发现 Cargo 允许包包含一个 .cargo-ok 符号链接，Cargo 会提取它。然后，当 Cargo 尝试向 .cargo-ok 写入 "ok" 时，它实际上会将符号链接指向的文件的头两个字节替换为 ok。这使得攻击者可以使用 Cargo 提取包来破坏机器上的一个文件。

磁盘空间耗尽 (CVE-2022-36114)

发现 Cargo 没有限制从压缩档案中提取的数据量。攻击者可以向备用注册源上传一个经过特殊制作的包，该包提取的数据量远大于其自身大小（也称为“zip 炸弹”），耗尽使用 Cargo 下载该包的机器上的磁盘空间。

受影响的版本

这两个漏洞存在于所有版本的 Cargo 中。将于 9 月 22 日发布的 Rust 1.64 将包含针对这两个漏洞的修复。

由于这些漏洞只是实现恶意构建脚本或过程宏可以完成的功能的一种更有限的方式，我们决定不发布回溯安全修复的 Rust 小版本。对于构建自己工具链的人，Rust 1.63.0 的补丁文件可在 wg-security-response 仓库中获取。

缓解措施

我们建议备用注册源的用户谨慎选择下载哪些包，仅在其项目中包含可信的依赖项。请注意，即使这些漏洞已修复，设计如此，Cargo 仍允许由于构建脚本和过程宏而在构建时执行任意代码：恶意依赖项无论这些漏洞是否存在，都能够造成损害。

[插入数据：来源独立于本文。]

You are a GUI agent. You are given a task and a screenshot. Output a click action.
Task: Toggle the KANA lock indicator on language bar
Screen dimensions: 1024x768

crates.io 多年前就实现了服务器端检查来拒绝此类包，crates.io 上没有利用这些漏洞的包。但 crates.io 用户仍需谨慎选择他们的依赖项，因为这里同样存在关于构建脚本和过程宏的担忧。

致谢

我们感谢 JFrog 安全研究的 Ori Hollander 按照 Rust 安全政策 负责任地向我们披露了此问题。

我们还要感谢 Josh Triplett 开发了修复程序，Weihang Lo 开发了测试，以及 Pietro Albini 撰写了此公告。此披露由 Pietro Albini 和 Josh Stone 协调。